It's a voice that can inspire terror, just talking about what's for dinner. But at the other end of the phone line, it sounds cheery, downright friendly.
"Rick? Tony Hopkins."
That's right -I've got Anthony Hopkins on the line. Actor's actor, Oscar winner, knight of the realm -but on Maui last week, he wanted to talk about a different kind of art.
Article Photos

Anthony Hopkins with his wife, Stella, at Lahaina’s Higgins Harte International Gallery, 844 Front St., where his work is on view.
HIGGINS HARTE photo
The classically trained Welsh-born player whose film roles range from Pablo Picasso to Richard Nixon, from the motorcycle-driving maverick of "The World's Fastest Indian" to the American Film Institute's top villain of all times, Hannibal Lecter, was here to attend a reception for his paintings last Friday at Higgins Harte International Gallery in Lahaina.
"I have never appeared at a gallery at an official opening before," he confided, adding that the gallery owners "are very enthusiastic about it."
The 71-year-old actor said he had begun painting about four years ago after his wife, Stella, found some sketches he had done 30 years earlier.
"She believes in doing the whole potential of everything. I'm more conservative. She said, 'Just do it!'
So he did. With bold strokes and globbed-on textures, many of the vibrant, impressionistic works convey Southwestern motifs.

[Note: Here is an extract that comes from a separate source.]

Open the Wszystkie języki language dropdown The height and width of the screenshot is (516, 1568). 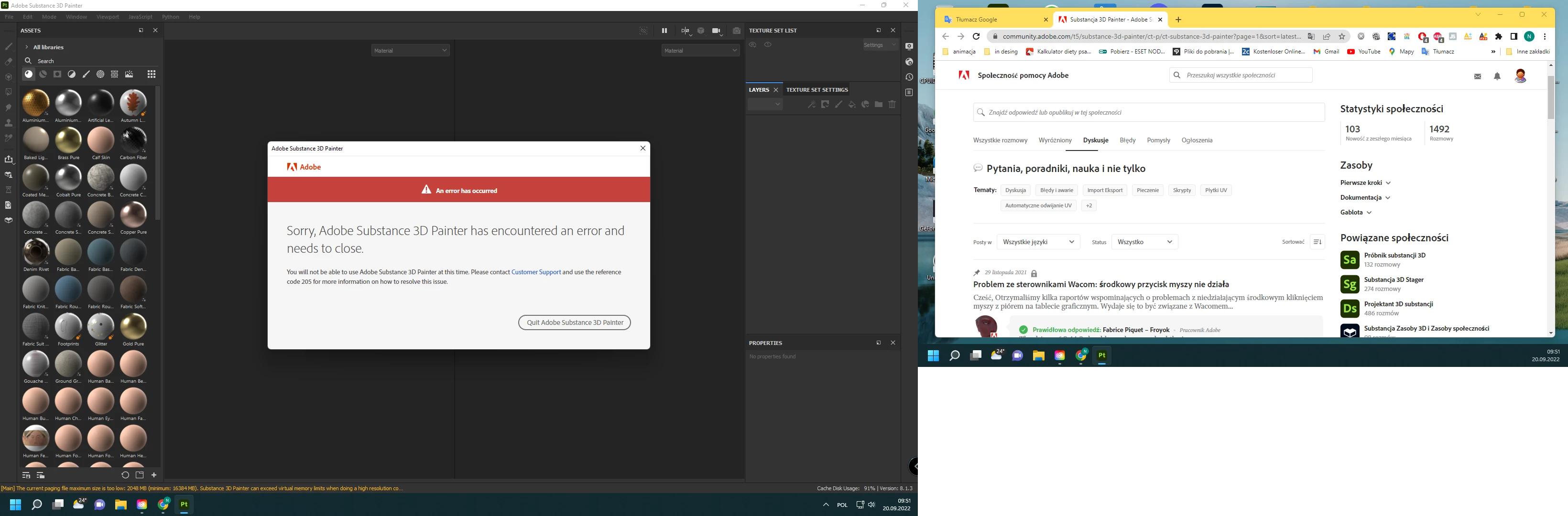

To some extent, he says he's influenced by his wife's Spanish-Colombian heritage.
"I've always had a passion for bright colors," he adds, describing himself as "an old beach bum, an aging hippie."
Yeah, right. Try telling that to the rulers and royals - not to mention all the icons of literature - in the more than 100 movies in his filmography. His King Hrothgar was part epic icon, part computer magic in Robert Zemeckis' recent "Beowulf." Upcoming are the title roles in "King Lear" and "Alfred Hitchcock and the Making of Psycho."
With no formal training in art, he explains, "I just go in the studio and paint. I'm pretty simple minded, I don't analyze anything. I do a lot faces, on canvas and photographic paper. I just experiment. If I do something wrong, what are they going to do to me?"
As an actor, an early influence was fellow Welshman Richard Burton. Laurence Olivier brought Hopkins into London's National Theatre before he found his way to the screen in the 1960s.
"One compliments the other," he says of painting and acting. "I'm a composer as well."
Seriously. On Oct. 17, The Dallas Symphony Orchestra will be performing "An Evening of Music with Anthony Hopkins," including world premieres of new compositions.
"I wrote the music for two films. "One of my dreams is to conduct one of the pieces for orchestra.
"I would be a little nervous," he admits, "but I just jump into the deep end of the pool."
Fearless? Not necessarily. On one hand, he describes his "natural, conservative, reticent nature." On the other, "I'm a pretty restless kind of guy. I have always been that way."
He would never go so far as to describe himself as a Renaissance man, but will acknowledge, "I have had a wonderful life. Acting is like a sidelight for me. I have something else in my life."
Looking at the risks and hazards of his profession, he jokes, "It beats being a politician."
When reminded that he has played politicians - and at least one painter - on screen, he answers, "Oh, yeah, but that's just acting. You learn your lines, you don't bump into the furniture. They pay you well in Hollywood, enough to pay the bills."